Reproduce the items below character for character, starting with the line that contains "Task: Click the Run raw SQL database icon" and going on through the line that contains "Action: (978, 876)". Include both of those lines.

## Dataset entries
========================================
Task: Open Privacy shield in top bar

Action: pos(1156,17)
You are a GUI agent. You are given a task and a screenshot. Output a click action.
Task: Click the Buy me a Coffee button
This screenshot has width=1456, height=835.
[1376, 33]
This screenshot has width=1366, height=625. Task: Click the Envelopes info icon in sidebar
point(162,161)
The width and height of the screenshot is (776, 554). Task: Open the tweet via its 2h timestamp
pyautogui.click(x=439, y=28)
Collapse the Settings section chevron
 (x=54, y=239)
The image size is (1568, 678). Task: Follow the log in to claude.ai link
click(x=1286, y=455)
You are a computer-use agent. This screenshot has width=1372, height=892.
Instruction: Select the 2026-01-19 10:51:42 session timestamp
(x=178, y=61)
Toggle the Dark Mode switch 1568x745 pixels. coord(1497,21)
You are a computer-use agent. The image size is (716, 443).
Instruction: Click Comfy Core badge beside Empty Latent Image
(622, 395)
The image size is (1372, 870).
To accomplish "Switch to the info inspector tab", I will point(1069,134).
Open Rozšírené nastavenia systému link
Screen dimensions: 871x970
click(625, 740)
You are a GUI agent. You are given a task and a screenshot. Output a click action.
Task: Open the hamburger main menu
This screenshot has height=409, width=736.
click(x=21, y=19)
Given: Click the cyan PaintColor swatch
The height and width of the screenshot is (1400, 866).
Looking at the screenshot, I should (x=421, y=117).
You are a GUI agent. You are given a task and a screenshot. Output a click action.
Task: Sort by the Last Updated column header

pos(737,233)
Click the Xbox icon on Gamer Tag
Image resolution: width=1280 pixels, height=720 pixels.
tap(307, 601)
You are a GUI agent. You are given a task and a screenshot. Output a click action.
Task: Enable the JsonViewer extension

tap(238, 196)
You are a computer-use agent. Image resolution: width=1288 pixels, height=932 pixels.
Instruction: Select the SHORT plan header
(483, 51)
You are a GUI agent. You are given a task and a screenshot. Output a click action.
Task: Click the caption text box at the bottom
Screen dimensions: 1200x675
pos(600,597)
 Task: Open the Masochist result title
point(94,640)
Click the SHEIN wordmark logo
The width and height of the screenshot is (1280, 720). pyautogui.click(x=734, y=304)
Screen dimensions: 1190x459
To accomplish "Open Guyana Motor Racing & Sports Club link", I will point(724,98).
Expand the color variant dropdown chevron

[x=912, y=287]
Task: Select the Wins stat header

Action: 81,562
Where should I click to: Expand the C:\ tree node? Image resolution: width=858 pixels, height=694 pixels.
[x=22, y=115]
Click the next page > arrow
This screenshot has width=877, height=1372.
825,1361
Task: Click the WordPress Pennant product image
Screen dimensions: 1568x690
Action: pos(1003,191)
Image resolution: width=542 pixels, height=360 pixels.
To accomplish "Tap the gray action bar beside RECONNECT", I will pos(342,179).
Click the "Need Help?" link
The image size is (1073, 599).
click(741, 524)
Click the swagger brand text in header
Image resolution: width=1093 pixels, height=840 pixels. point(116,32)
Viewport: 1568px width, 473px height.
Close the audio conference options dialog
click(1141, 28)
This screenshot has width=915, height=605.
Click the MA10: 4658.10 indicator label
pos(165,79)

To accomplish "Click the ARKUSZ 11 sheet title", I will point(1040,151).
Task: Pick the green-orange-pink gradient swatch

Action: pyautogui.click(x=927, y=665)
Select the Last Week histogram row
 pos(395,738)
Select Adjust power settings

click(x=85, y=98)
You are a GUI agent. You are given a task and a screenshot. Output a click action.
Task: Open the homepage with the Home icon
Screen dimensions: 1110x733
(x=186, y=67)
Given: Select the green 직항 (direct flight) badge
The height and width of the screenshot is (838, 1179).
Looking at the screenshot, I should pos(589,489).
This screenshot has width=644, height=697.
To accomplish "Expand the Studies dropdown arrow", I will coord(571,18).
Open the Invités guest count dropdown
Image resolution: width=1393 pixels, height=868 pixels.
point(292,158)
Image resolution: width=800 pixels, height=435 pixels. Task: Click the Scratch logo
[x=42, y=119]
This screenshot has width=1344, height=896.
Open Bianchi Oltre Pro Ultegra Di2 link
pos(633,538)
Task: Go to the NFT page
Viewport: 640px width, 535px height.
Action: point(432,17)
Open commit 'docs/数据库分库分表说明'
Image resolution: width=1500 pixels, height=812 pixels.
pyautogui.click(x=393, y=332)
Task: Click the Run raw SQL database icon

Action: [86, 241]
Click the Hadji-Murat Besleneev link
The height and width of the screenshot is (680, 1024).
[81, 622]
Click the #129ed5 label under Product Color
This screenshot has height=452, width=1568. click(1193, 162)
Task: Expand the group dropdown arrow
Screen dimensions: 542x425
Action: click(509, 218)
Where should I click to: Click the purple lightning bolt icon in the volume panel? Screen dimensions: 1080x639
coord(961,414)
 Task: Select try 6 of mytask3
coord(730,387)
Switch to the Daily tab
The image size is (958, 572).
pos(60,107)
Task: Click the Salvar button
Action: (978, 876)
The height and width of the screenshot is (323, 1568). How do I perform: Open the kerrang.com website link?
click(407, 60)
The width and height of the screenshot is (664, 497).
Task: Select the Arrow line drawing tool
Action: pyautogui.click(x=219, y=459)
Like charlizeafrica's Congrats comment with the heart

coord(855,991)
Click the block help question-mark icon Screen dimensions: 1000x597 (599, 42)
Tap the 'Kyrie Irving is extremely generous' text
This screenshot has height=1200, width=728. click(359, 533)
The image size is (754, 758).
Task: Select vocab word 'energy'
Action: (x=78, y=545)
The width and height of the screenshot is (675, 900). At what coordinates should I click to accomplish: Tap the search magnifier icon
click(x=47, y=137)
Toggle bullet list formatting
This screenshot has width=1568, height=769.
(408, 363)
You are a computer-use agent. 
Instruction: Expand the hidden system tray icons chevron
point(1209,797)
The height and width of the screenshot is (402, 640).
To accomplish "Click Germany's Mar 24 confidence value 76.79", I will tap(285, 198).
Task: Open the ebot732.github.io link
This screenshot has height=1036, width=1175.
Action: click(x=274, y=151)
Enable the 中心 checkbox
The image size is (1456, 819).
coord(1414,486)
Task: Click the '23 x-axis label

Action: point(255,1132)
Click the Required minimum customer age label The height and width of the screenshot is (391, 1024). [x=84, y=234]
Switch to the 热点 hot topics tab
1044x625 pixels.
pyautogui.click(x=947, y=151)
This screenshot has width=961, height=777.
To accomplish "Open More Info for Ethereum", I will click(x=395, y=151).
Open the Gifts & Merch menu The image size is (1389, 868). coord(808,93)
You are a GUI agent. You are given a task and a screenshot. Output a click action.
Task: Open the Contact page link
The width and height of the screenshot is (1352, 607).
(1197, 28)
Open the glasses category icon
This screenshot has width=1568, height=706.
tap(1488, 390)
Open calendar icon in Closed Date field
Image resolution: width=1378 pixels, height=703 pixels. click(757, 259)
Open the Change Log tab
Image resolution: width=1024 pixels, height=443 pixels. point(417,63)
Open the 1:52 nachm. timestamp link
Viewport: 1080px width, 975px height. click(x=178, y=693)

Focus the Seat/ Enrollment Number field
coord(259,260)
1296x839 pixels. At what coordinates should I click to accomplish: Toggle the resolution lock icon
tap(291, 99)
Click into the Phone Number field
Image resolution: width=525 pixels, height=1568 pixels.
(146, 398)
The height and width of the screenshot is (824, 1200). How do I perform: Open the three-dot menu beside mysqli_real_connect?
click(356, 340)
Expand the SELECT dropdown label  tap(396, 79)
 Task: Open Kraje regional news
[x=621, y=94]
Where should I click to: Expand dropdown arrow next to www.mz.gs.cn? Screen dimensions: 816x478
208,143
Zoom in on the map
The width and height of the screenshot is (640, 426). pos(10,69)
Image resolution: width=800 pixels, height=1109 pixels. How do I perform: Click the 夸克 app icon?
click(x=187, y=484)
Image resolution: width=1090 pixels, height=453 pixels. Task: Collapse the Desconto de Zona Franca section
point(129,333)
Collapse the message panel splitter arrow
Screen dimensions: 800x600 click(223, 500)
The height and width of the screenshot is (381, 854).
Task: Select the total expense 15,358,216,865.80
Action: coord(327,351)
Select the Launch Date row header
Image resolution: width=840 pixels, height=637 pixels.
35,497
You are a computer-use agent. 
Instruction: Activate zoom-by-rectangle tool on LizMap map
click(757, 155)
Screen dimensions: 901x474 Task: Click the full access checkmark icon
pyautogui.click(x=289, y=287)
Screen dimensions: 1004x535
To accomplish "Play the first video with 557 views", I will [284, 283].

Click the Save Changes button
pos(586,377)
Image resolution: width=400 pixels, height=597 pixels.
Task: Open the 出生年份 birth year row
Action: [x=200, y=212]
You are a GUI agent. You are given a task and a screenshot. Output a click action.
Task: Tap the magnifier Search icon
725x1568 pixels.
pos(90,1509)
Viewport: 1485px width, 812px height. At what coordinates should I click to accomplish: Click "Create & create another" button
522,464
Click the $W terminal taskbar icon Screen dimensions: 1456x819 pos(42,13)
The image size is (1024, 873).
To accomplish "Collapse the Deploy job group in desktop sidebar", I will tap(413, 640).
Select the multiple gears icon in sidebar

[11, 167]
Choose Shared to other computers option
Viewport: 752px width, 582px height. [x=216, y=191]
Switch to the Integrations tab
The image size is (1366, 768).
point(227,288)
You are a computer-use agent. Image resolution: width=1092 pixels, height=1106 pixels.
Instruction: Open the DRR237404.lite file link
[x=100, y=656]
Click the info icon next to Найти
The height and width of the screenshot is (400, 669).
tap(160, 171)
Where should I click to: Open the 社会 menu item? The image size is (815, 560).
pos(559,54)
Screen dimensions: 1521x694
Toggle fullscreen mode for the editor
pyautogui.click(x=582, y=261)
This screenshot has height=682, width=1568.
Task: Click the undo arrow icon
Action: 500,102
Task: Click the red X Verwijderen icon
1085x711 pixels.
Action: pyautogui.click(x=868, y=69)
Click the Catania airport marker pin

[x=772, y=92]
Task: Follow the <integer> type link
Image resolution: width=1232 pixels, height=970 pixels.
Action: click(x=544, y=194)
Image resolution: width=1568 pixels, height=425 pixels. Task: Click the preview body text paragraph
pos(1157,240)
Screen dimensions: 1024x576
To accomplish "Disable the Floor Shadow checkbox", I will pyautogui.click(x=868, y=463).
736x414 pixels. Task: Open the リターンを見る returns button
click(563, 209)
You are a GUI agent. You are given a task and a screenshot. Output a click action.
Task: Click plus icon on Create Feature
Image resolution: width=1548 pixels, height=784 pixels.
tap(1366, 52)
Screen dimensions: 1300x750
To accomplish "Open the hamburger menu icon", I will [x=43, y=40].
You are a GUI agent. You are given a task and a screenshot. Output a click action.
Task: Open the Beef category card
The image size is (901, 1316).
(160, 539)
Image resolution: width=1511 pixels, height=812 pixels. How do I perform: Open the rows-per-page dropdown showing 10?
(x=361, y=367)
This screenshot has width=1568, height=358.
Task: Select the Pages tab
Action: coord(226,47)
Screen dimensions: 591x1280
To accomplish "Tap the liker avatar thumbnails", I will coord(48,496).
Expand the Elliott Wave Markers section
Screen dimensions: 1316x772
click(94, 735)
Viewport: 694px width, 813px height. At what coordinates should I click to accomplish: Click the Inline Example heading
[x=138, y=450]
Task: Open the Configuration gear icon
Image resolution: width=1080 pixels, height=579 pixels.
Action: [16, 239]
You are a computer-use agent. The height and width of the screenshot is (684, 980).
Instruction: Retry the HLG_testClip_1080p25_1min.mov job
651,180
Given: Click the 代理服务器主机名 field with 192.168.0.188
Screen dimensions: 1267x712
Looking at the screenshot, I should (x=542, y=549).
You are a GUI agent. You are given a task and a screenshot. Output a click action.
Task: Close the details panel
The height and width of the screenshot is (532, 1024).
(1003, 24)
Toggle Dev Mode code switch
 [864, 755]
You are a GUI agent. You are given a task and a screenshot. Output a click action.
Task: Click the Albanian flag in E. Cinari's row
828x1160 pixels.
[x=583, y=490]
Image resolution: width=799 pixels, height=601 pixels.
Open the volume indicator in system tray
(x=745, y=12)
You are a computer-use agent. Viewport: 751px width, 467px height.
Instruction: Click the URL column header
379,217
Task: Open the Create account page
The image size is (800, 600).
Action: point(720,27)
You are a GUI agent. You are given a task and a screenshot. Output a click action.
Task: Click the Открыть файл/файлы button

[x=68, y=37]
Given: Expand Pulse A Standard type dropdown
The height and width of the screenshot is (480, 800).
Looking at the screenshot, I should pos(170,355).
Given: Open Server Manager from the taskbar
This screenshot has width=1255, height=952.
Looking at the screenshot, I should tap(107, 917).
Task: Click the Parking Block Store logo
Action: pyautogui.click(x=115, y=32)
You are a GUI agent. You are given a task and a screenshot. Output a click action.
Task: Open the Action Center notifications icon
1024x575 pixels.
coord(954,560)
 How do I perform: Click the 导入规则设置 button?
========================================
## Final result
Task: Click the Run raw SQL database icon

Action: [86, 241]
Click the Hadji-Murat Besleneev link
The height and width of the screenshot is (680, 1024).
[81, 622]
Click the #129ed5 label under Product Color
This screenshot has height=452, width=1568. click(1193, 162)
Task: Expand the group dropdown arrow
Screen dimensions: 542x425
Action: click(509, 218)
Where should I click to: Click the purple lightning bolt icon in the volume panel? Screen dimensions: 1080x639
coord(961,414)
 Task: Select try 6 of mytask3
coord(730,387)
Switch to the Daily tab
The image size is (958, 572).
pos(60,107)
Task: Click the Salvar button
Action: (978, 876)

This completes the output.